In FIG. 1B: each of the radiating components 20 includes a first radiating element 20a connected to the feeder line via the attachment unit 10; the second radiating element 20b is connected to one end of the first radiating element 10 and forms an angle from 0 to 180 degrees with it; the third radiating element 20c is connected to the second radiating element 20b and forms an angle from 0 to 180 degrees with it. Each of the radiating components 20c is relatively narrow at the inner edge and expands toward the outer edge.

The radiating component 20 has a triangular shape, so it can have a geometric length that is twice its height; thus, the antenna described in the present invention is capable of efficiently transmitting and receiving signals at relatively low frequencies, such as TDMB frequencies.
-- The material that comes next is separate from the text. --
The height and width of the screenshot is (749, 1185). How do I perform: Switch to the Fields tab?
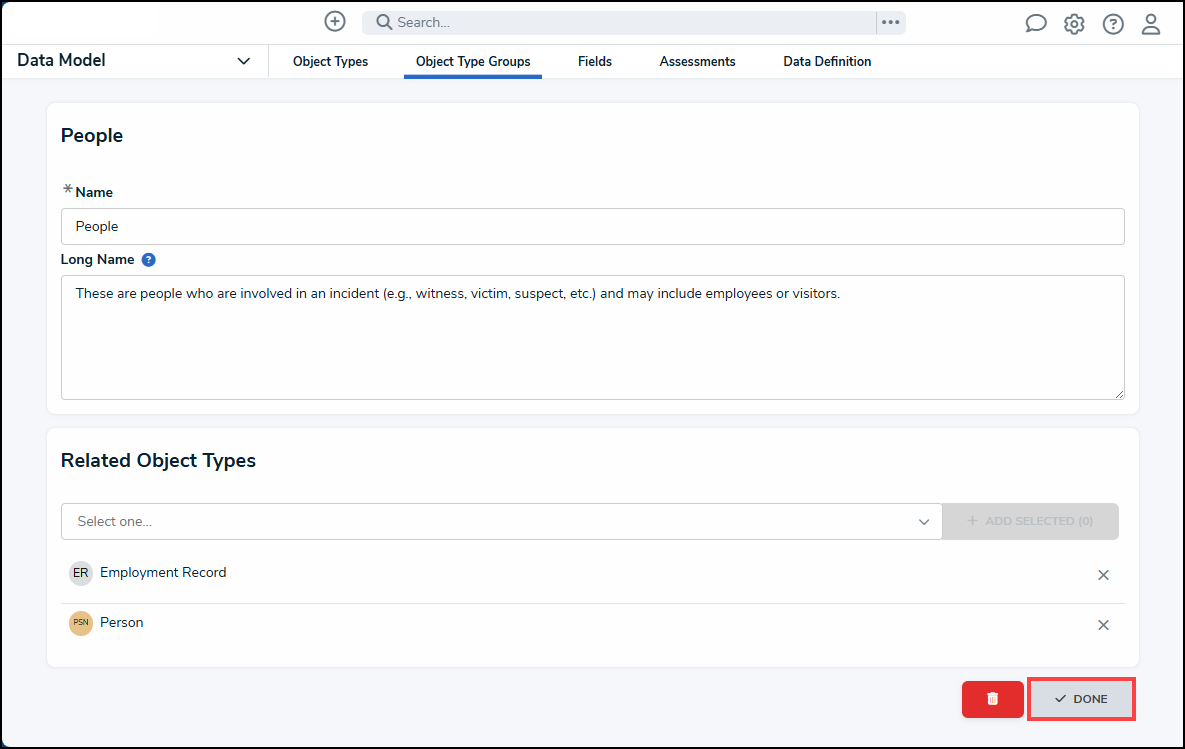(594, 62)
Each of the radiating components 20 shown in FIG. 1 is a triangular shape, each of the three radiating elements 20a-20c being formed by double addition in order to shorten the physical length of the antenna 100. At the same time, the shape of the radiating component 20 and the number of radiating elements 20a-20c forming the radiating component 20 are absent. Thus, each radiating component 20 does not have to include three radiating elements 20a-20c to form a triangle. The shape of the radiating component 20 and several radiating elements 20a-20c constituting the radiating component 20 may vary. For example, the antenna may form a rectangular shape including one radiating element, for example a dipole antenna, and one angular component formed by two radiating elements. In this case, however, it is necessary to take into account the physical length of the antenna from the point of view of its placement in the housing of the mobile communication terminal.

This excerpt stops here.